* **Records shown**

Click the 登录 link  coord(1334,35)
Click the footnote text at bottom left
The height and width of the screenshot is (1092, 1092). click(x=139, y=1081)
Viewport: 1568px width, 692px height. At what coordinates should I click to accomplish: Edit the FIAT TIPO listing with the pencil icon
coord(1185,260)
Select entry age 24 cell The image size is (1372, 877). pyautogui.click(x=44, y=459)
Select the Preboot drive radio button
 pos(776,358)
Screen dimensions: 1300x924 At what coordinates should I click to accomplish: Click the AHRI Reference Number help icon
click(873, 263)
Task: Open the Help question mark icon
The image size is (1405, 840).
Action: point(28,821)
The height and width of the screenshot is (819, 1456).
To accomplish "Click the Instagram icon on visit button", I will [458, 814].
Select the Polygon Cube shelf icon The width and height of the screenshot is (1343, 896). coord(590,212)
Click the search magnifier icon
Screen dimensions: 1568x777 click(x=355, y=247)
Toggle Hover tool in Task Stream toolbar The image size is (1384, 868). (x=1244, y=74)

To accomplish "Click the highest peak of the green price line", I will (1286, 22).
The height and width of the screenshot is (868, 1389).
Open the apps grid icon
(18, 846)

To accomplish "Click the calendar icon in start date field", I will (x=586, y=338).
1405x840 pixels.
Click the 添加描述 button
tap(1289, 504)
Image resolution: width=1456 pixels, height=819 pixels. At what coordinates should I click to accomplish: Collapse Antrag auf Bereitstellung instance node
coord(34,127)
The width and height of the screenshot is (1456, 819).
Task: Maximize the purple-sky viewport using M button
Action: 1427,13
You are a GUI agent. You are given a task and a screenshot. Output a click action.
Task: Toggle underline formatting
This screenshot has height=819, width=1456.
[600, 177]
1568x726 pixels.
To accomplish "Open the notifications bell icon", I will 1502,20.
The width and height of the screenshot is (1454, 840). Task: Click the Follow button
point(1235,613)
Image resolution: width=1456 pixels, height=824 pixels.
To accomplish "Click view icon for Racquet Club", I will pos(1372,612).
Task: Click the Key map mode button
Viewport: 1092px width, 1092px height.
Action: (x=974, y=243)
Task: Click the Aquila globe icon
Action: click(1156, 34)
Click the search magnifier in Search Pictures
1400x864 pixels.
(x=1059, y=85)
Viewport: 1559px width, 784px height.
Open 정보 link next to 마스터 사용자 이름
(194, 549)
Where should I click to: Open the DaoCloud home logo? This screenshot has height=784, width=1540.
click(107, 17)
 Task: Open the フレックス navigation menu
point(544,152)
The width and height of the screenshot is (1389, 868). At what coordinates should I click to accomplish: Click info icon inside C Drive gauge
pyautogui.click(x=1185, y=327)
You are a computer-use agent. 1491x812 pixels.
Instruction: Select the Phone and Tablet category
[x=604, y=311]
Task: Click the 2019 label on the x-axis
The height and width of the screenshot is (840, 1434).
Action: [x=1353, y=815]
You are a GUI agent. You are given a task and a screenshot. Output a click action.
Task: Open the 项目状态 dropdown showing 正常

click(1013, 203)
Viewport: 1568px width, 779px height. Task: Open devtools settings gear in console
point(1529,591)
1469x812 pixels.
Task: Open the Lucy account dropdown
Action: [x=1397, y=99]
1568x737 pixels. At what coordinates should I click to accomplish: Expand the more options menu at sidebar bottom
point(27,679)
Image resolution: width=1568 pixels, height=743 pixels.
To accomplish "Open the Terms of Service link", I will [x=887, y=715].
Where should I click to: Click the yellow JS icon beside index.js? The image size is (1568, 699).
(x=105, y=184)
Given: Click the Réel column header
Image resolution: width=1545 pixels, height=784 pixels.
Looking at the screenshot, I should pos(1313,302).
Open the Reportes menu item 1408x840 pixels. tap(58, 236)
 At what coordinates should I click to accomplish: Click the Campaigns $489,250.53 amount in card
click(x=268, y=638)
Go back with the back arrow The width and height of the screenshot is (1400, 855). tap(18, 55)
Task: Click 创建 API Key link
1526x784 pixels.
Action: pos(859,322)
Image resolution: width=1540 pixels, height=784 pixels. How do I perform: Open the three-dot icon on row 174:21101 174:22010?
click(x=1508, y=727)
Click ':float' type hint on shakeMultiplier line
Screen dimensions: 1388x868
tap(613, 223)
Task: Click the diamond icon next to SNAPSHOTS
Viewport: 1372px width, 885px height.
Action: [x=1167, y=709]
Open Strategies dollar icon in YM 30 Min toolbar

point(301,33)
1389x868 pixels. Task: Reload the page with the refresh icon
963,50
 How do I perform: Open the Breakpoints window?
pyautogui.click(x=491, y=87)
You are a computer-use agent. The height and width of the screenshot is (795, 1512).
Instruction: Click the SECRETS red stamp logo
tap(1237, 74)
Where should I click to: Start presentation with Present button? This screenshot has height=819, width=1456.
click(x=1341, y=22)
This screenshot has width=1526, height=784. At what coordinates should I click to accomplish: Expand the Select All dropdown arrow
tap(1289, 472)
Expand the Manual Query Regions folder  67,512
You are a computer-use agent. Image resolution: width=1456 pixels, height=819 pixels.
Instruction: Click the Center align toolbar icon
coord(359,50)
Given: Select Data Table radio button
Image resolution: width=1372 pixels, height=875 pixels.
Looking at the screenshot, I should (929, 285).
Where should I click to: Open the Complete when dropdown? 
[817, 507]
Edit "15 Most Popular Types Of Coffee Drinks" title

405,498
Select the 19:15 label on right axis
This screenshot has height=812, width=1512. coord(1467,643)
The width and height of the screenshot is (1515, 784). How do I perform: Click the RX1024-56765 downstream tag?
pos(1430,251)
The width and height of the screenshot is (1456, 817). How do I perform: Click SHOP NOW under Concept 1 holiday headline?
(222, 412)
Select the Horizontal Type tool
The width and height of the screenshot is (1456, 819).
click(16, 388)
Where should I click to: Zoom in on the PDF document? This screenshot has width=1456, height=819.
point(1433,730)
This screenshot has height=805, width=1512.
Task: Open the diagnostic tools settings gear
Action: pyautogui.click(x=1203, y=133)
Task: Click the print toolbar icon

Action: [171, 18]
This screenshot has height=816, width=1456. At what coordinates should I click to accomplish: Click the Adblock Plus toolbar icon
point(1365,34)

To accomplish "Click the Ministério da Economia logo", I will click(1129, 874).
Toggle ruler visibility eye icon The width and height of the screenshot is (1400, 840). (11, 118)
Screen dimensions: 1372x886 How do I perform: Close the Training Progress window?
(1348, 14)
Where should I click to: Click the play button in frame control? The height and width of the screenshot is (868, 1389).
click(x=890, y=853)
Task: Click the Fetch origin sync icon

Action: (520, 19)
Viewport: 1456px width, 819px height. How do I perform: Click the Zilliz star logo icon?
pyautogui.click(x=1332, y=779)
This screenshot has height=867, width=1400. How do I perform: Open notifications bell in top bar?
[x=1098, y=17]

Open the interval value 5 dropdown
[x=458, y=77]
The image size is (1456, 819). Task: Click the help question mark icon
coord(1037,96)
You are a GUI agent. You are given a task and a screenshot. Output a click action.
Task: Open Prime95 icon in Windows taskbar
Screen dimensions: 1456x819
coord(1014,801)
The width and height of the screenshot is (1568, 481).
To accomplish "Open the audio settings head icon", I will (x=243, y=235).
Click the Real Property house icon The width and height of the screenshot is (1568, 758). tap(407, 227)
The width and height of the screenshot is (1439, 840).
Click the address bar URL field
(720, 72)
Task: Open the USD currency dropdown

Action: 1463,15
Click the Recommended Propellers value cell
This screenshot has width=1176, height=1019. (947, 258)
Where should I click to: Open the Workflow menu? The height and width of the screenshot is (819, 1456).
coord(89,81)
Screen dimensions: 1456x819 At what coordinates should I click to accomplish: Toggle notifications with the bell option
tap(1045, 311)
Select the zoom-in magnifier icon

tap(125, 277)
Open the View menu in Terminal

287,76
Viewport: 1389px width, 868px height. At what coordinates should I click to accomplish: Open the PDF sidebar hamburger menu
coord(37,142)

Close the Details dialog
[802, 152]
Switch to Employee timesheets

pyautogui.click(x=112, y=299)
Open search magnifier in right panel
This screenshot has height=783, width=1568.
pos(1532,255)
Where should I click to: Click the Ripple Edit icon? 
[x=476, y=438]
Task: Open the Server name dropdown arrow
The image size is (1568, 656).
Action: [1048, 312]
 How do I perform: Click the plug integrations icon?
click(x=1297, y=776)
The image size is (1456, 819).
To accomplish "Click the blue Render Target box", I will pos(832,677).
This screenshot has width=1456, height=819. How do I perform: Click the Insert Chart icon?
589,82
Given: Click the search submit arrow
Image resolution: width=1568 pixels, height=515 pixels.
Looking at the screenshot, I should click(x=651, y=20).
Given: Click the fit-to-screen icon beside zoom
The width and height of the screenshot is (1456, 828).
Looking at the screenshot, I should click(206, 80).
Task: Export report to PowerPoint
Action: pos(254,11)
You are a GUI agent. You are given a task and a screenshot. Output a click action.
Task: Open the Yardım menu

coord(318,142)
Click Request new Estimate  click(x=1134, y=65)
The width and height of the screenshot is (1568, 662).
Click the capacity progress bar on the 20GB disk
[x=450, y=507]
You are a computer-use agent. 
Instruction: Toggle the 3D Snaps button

* **Exercise requirements**
Beginning with the line containing "1405x840 pixels." in the material above, copy every line exactly until you have copied the line containing "Viewport: 1559px width, 784px height.".

* **Expected answer**
1405x840 pixels.
Click the 添加描述 button
tap(1289, 504)
Image resolution: width=1456 pixels, height=819 pixels. At what coordinates should I click to accomplish: Collapse Antrag auf Bereitstellung instance node
coord(34,127)
The width and height of the screenshot is (1456, 819).
Task: Maximize the purple-sky viewport using M button
Action: 1427,13
You are a GUI agent. You are given a task and a screenshot. Output a click action.
Task: Toggle underline formatting
This screenshot has height=819, width=1456.
[600, 177]
1568x726 pixels.
To accomplish "Open the notifications bell icon", I will 1502,20.
The width and height of the screenshot is (1454, 840). Task: Click the Follow button
point(1235,613)
Image resolution: width=1456 pixels, height=824 pixels.
To accomplish "Click view icon for Racquet Club", I will pos(1372,612).
Task: Click the Key map mode button
Viewport: 1092px width, 1092px height.
Action: (x=974, y=243)
Task: Click the Aquila globe icon
Action: click(1156, 34)
Click the search magnifier in Search Pictures
1400x864 pixels.
(x=1059, y=85)
Viewport: 1559px width, 784px height.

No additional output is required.